Exercise aim:
Reproduce the listing below in full, swapping every occurrence of "bell icon" for "bell symbol" and leaving everything else unchanged.

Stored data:
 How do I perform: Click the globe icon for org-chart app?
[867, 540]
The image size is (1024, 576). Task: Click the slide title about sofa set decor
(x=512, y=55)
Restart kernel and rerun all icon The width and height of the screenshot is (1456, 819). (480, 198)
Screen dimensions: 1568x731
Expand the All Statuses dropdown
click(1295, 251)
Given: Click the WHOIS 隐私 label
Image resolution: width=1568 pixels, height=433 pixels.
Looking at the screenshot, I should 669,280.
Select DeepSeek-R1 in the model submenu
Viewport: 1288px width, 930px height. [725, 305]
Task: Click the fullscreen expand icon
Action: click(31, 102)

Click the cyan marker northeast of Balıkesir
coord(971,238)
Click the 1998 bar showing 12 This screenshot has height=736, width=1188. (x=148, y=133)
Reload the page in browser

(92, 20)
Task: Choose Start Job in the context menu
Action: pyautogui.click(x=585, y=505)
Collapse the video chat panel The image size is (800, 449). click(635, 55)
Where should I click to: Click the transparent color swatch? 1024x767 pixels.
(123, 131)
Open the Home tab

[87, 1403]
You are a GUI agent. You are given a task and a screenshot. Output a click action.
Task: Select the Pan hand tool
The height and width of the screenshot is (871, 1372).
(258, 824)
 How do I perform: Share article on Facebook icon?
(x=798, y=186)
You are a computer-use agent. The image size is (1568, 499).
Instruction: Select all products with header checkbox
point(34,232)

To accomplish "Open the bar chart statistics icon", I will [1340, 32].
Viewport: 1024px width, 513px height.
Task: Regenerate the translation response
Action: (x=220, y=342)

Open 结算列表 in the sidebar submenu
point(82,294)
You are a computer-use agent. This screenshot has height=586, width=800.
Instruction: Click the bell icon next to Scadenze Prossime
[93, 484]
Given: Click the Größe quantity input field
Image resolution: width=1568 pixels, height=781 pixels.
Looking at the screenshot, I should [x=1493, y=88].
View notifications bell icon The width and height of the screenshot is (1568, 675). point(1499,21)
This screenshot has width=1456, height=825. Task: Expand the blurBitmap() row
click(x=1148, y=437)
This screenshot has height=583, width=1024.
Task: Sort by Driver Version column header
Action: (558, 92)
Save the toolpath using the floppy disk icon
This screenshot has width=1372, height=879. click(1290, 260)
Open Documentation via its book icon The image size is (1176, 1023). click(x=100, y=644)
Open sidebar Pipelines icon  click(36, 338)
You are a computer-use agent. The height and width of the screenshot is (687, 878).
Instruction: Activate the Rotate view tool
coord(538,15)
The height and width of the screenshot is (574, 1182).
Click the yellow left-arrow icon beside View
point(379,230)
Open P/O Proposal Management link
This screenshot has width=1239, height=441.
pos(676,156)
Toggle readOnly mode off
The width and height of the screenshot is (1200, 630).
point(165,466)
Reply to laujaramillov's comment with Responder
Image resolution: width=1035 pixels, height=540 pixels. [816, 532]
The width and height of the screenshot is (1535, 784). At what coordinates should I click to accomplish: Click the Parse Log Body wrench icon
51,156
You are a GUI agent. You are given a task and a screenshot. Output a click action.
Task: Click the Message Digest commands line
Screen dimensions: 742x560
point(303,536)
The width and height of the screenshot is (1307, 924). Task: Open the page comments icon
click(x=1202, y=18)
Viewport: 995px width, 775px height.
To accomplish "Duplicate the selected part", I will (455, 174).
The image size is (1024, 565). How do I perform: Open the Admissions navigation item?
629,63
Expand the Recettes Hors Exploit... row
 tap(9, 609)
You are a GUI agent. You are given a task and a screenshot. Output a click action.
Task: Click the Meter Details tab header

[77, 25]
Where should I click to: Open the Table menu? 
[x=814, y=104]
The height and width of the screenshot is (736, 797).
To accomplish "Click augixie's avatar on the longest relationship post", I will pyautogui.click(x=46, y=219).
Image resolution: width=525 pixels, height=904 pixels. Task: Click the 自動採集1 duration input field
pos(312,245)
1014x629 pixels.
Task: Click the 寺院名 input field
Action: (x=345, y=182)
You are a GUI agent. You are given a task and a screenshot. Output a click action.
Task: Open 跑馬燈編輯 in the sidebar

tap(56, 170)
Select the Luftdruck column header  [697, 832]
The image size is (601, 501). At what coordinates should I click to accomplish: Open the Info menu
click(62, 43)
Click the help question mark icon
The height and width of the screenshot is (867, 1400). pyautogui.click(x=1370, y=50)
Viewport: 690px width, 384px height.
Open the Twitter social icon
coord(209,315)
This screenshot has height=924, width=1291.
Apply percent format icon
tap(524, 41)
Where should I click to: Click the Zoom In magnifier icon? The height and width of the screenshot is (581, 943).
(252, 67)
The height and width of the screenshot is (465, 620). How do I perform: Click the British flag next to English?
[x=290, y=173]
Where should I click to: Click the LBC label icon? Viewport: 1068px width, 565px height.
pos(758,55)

Completed exercise:
 How do I perform: Click the globe icon for org-chart app?
[867, 540]
The image size is (1024, 576). Task: Click the slide title about sofa set decor
(x=512, y=55)
Restart kernel and rerun all icon The width and height of the screenshot is (1456, 819). (480, 198)
Screen dimensions: 1568x731
Expand the All Statuses dropdown
click(1295, 251)
Given: Click the WHOIS 隐私 label
Image resolution: width=1568 pixels, height=433 pixels.
Looking at the screenshot, I should 669,280.
Select DeepSeek-R1 in the model submenu
Viewport: 1288px width, 930px height. [725, 305]
Task: Click the fullscreen expand icon
Action: click(31, 102)

Click the cyan marker northeast of Balıkesir
coord(971,238)
Click the 1998 bar showing 12 This screenshot has height=736, width=1188. (x=148, y=133)
Reload the page in browser

(92, 20)
Task: Choose Start Job in the context menu
Action: pyautogui.click(x=585, y=505)
Collapse the video chat panel The image size is (800, 449). click(635, 55)
Where should I click to: Click the transparent color swatch? 1024x767 pixels.
(123, 131)
Open the Home tab

[87, 1403]
You are a GUI agent. You are given a task and a screenshot. Output a click action.
Task: Select the Pan hand tool
The height and width of the screenshot is (871, 1372).
(258, 824)
 How do I perform: Share article on Facebook icon?
(x=798, y=186)
You are a computer-use agent. The image size is (1568, 499).
Instruction: Select all products with header checkbox
point(34,232)

To accomplish "Open the bar chart statistics icon", I will [1340, 32].
Viewport: 1024px width, 513px height.
Task: Regenerate the translation response
Action: (x=220, y=342)

Open 结算列表 in the sidebar submenu
point(82,294)
You are a computer-use agent. This screenshot has height=586, width=800.
Instruction: Click the bell symbol next to Scadenze Prossime
[93, 484]
Given: Click the Größe quantity input field
Image resolution: width=1568 pixels, height=781 pixels.
Looking at the screenshot, I should [x=1493, y=88].
View notifications bell symbol The width and height of the screenshot is (1568, 675). point(1499,21)
This screenshot has width=1456, height=825. Task: Expand the blurBitmap() row
click(x=1148, y=437)
This screenshot has height=583, width=1024.
Task: Sort by Driver Version column header
Action: (558, 92)
Save the toolpath using the floppy disk icon
This screenshot has width=1372, height=879. click(1290, 260)
Open Documentation via its book icon The image size is (1176, 1023). click(x=100, y=644)
Open sidebar Pipelines icon  click(36, 338)
You are a computer-use agent. The height and width of the screenshot is (687, 878).
Instruction: Activate the Rotate view tool
coord(538,15)
The height and width of the screenshot is (574, 1182).
Click the yellow left-arrow icon beside View
point(379,230)
Open P/O Proposal Management link
This screenshot has width=1239, height=441.
pos(676,156)
Toggle readOnly mode off
The width and height of the screenshot is (1200, 630).
point(165,466)
Reply to laujaramillov's comment with Responder
Image resolution: width=1035 pixels, height=540 pixels. [816, 532]
The width and height of the screenshot is (1535, 784). At what coordinates should I click to accomplish: Click the Parse Log Body wrench icon
51,156
You are a GUI agent. You are given a task and a screenshot. Output a click action.
Task: Click the Message Digest commands line
Screen dimensions: 742x560
point(303,536)
The width and height of the screenshot is (1307, 924). Task: Open the page comments icon
click(x=1202, y=18)
Viewport: 995px width, 775px height.
To accomplish "Duplicate the selected part", I will (455, 174).
The image size is (1024, 565). How do I perform: Open the Admissions navigation item?
629,63
Expand the Recettes Hors Exploit... row
 tap(9, 609)
You are a GUI agent. You are given a task and a screenshot. Output a click action.
Task: Click the Meter Details tab header

[77, 25]
Where should I click to: Open the Table menu? 
[x=814, y=104]
The height and width of the screenshot is (736, 797).
To accomplish "Click augixie's avatar on the longest relationship post", I will pyautogui.click(x=46, y=219).
Image resolution: width=525 pixels, height=904 pixels. Task: Click the 自動採集1 duration input field
pos(312,245)
1014x629 pixels.
Task: Click the 寺院名 input field
Action: (x=345, y=182)
You are a GUI agent. You are given a task and a screenshot. Output a click action.
Task: Open 跑馬燈編輯 in the sidebar

tap(56, 170)
Select the Luftdruck column header  [697, 832]
The image size is (601, 501). At what coordinates should I click to accomplish: Open the Info menu
click(62, 43)
Click the help question mark icon
The height and width of the screenshot is (867, 1400). pyautogui.click(x=1370, y=50)
Viewport: 690px width, 384px height.
Open the Twitter social icon
coord(209,315)
This screenshot has height=924, width=1291.
Apply percent format icon
tap(524, 41)
Where should I click to: Click the Zoom In magnifier icon? The height and width of the screenshot is (581, 943).
(252, 67)
The height and width of the screenshot is (465, 620). How do I perform: Click the British flag next to English?
[x=290, y=173]
Where should I click to: Click the LBC label icon? Viewport: 1068px width, 565px height.
pos(758,55)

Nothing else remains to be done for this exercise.